Raşa Evrensel
22 Septembre 2022•Mise à jour: 22 Septembre 2022
AA/ Istanbul
Le bilan des manifestations contre la mort de la jeune femme, Mahsa Amini, en Iran, est passé jeudi, à 9 morts.
Le bilan des nouveaux affrontements est passé de 6 à 9 morts, selon un décompte réalisé par l'agence américaine Associated Press (AP) et basé sur des déclarations des médias semi-officiels iraniens.
Cités par l'AP, des responsables iraniens (ayant requis l'anonymat) ont fait savoir que le bilan des affrontements entre manifestants et policiers avait atteint 9 morts des deux côtés, accusant les pays étrangers d'avoir tenté de semer la panique, sans les nommer.
Dans la province du Kurdistan, ville natale d'Amini, le chef de la police de la région a indiqué, dans une déclaration à la presse, que quatre manifestants avaient été tués par balles réelles dans les villes de la province, selon l'AP.
A Kermanshah, le procureur provincial, Shahram Karimi, a noté que deux manifestants avaient été tués mardi, lors des manifestations observées dans l'ouest du pays, selon la télévision d'Etat.
Trois hommes affiliés aux Bassidjis, une force volontaire des Gardiens iraniens de la révolution, ont été tués lors d'affrontements dans les villes de Shiraz, Tabriz et Mashhad, portant le bilan à 9 morts, selon des médias iraniens semi-officiels.
Vendredi dernier, la citoyenne de 22 ans, Mahsa Amini, est décédée trois jours après son arrestation par la police des mœurs, qui surveille le code vestimentaire des femmes dans le pays.

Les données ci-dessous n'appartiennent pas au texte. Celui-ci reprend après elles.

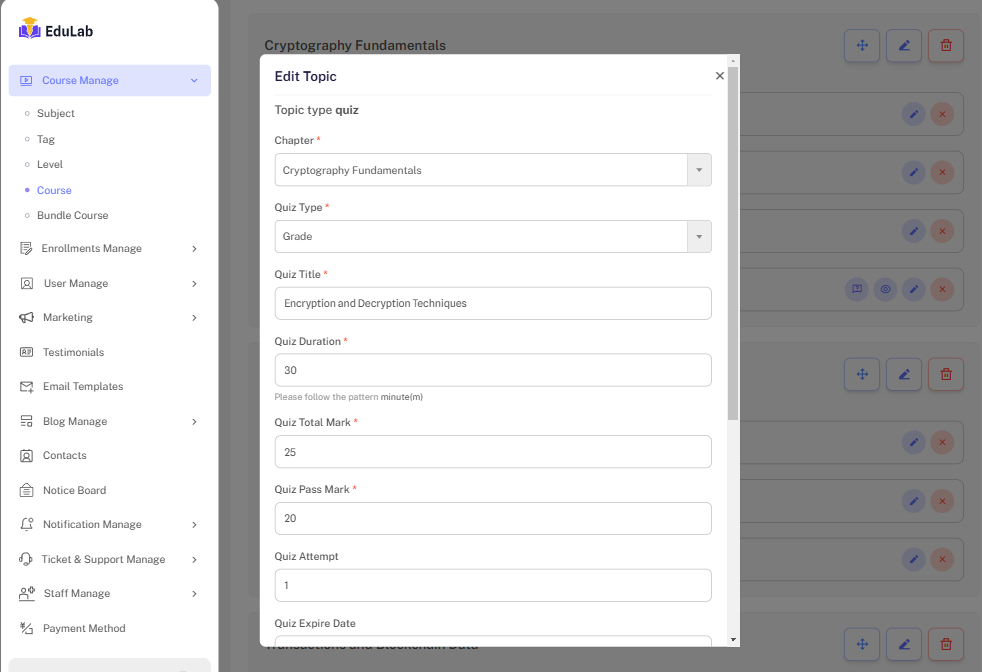This screenshot has width=982, height=672.
Task: Click the Testimonials sidebar icon
Action: click(27, 352)
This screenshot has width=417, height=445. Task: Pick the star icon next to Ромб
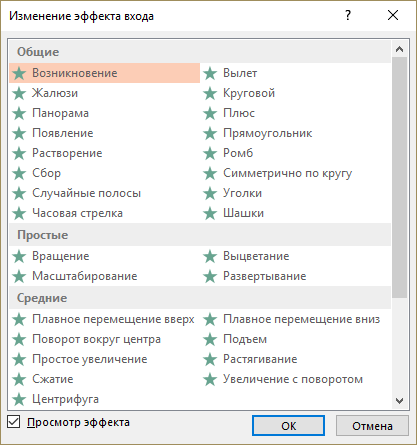[x=210, y=153]
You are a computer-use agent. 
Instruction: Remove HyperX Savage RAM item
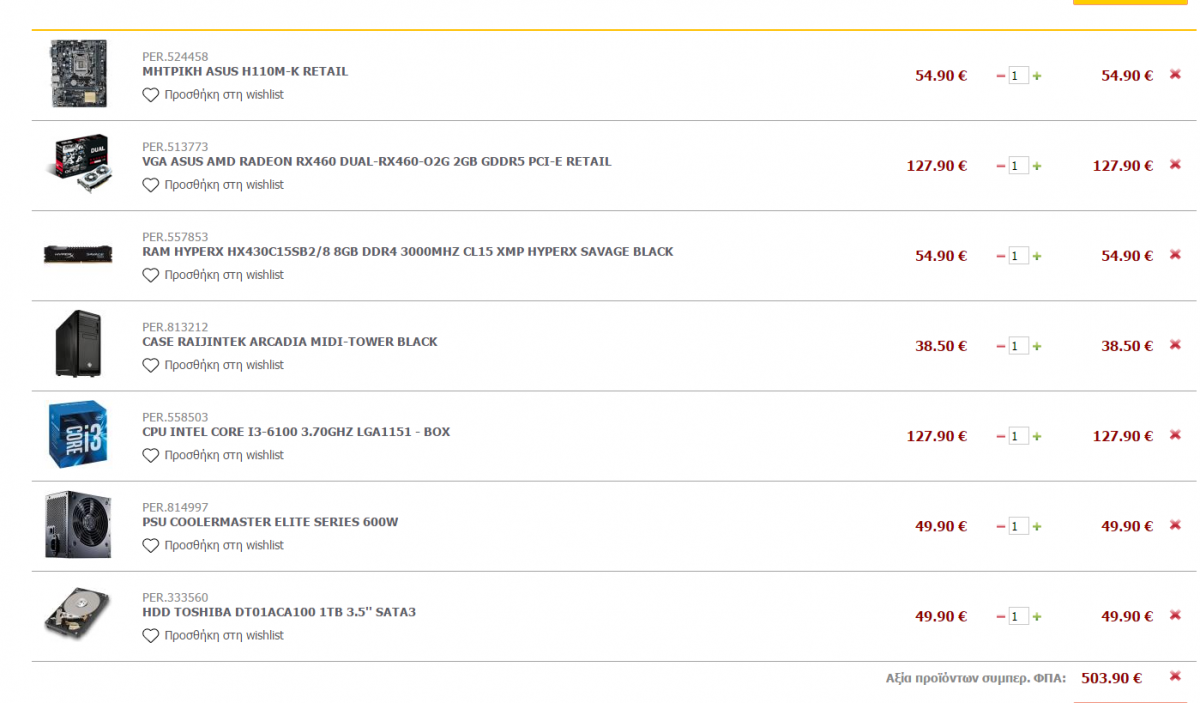coord(1175,255)
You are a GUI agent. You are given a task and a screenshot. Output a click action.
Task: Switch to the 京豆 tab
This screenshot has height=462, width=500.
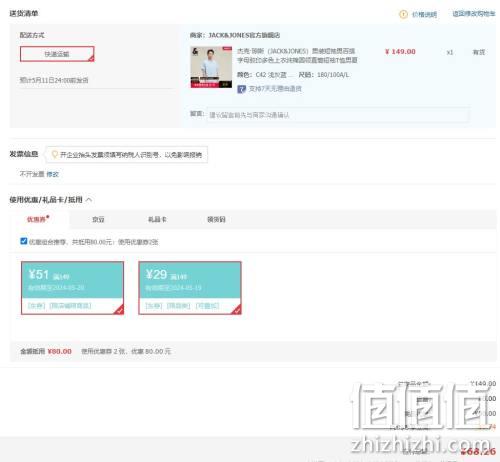click(x=98, y=219)
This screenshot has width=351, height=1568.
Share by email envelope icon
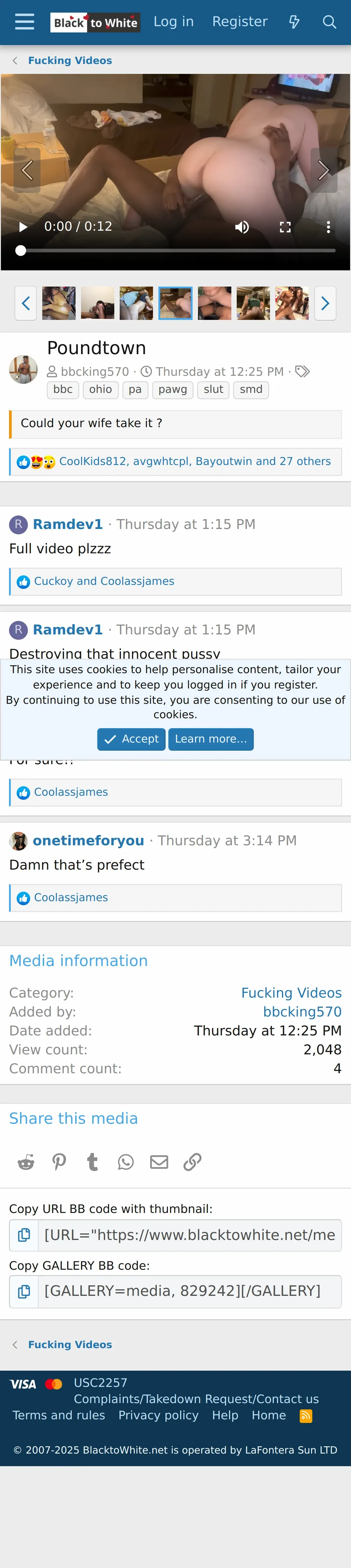[x=159, y=1162]
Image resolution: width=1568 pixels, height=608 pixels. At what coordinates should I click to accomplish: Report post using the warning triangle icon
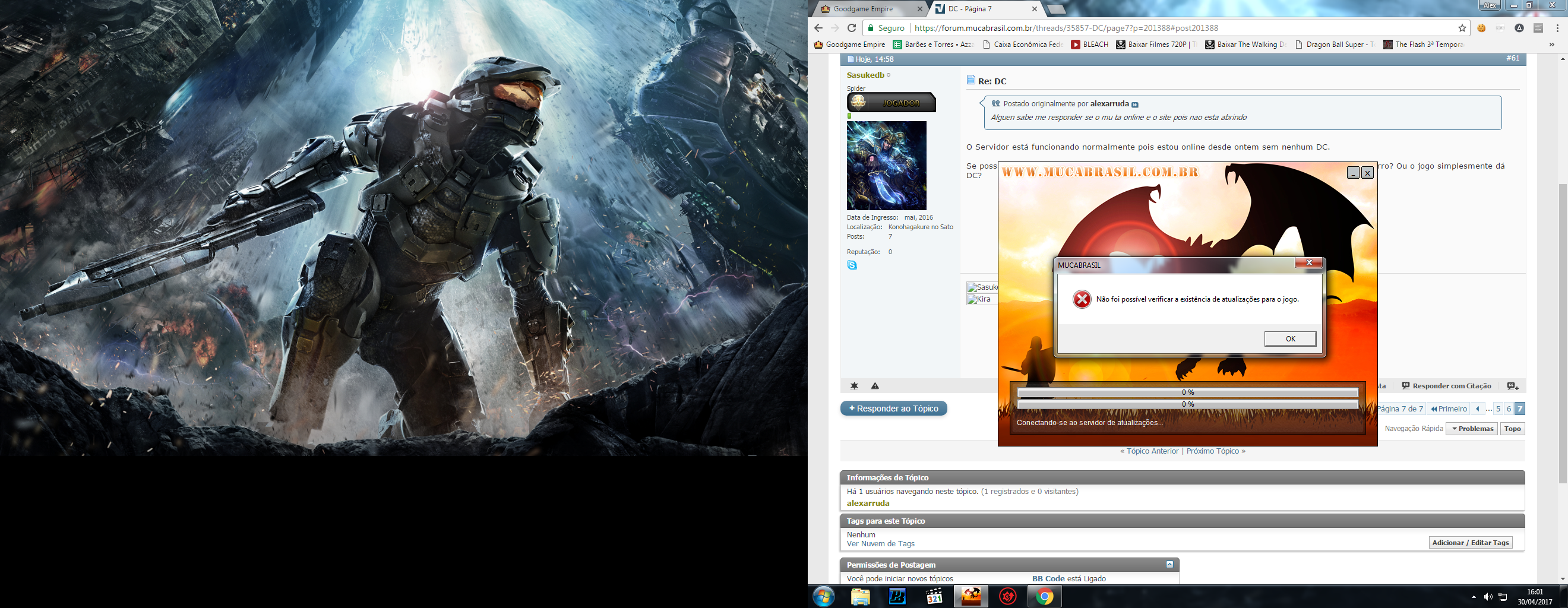(x=875, y=386)
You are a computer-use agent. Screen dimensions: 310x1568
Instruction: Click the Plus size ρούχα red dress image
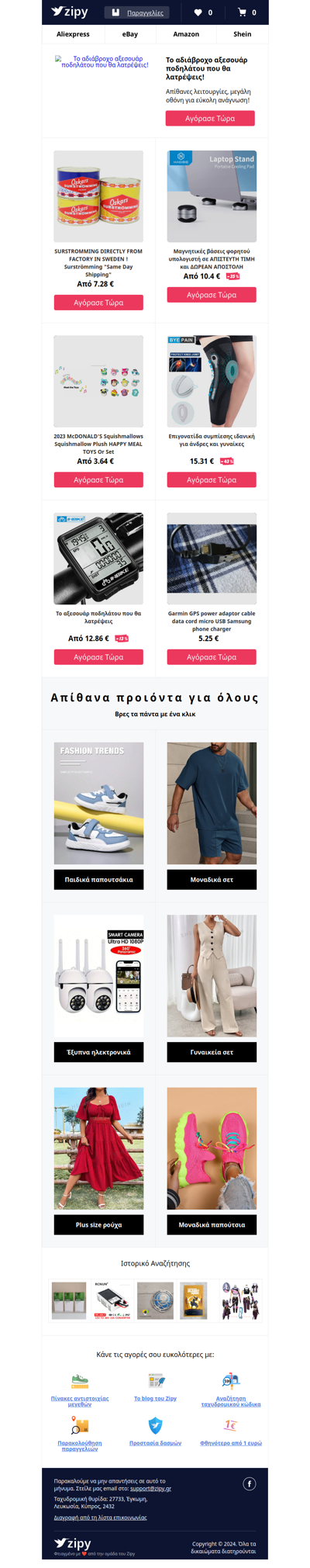coord(98,1148)
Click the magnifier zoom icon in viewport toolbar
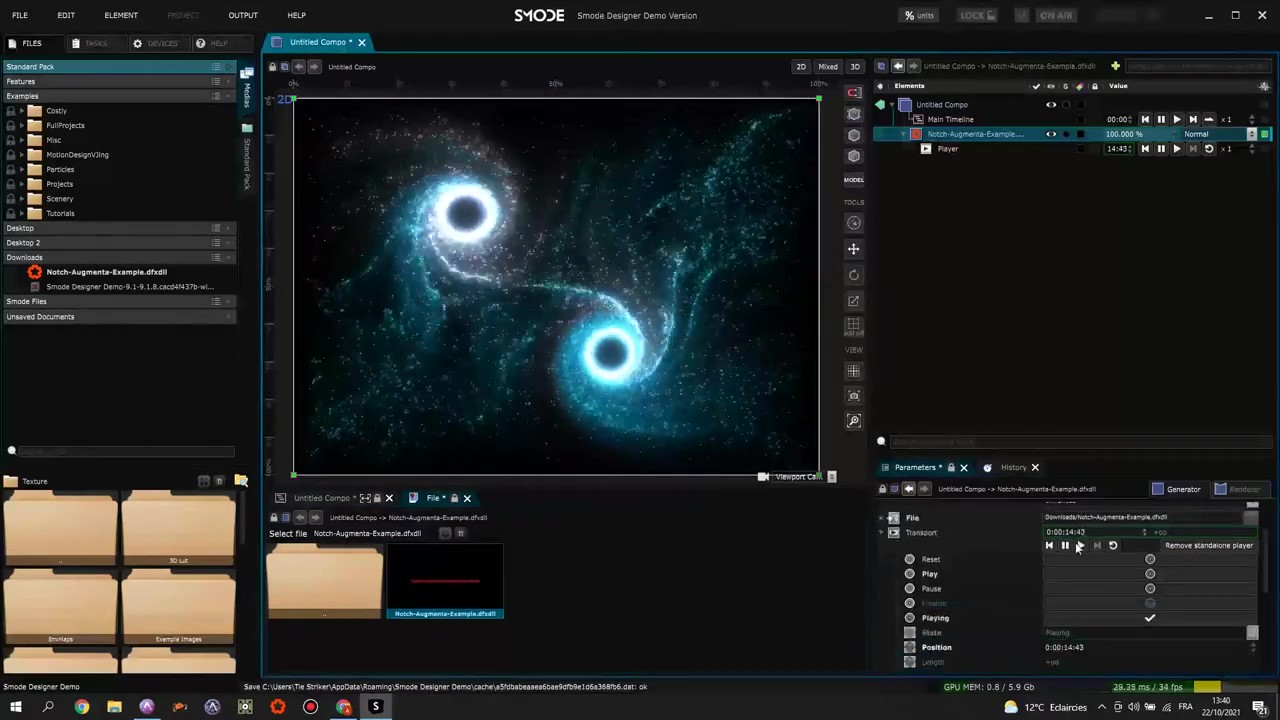 click(854, 421)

L'incident a déclenché une vague de colère populaire généralisée dans les cercles politiques et médiatiques en Iran, au milieu de récits contradictoires sur les causes de la mort.
Les bassidjis sont des gens chargés de la sécurité intérieure et extérieure de l'Iran. Ils s'entrainent dans le but de défendre l'Iran face à une éventuelle agression militaire américaine, israélienne ou européenne. Les bassidjis sont actuellement une branche des gardiens de la révolution islamique.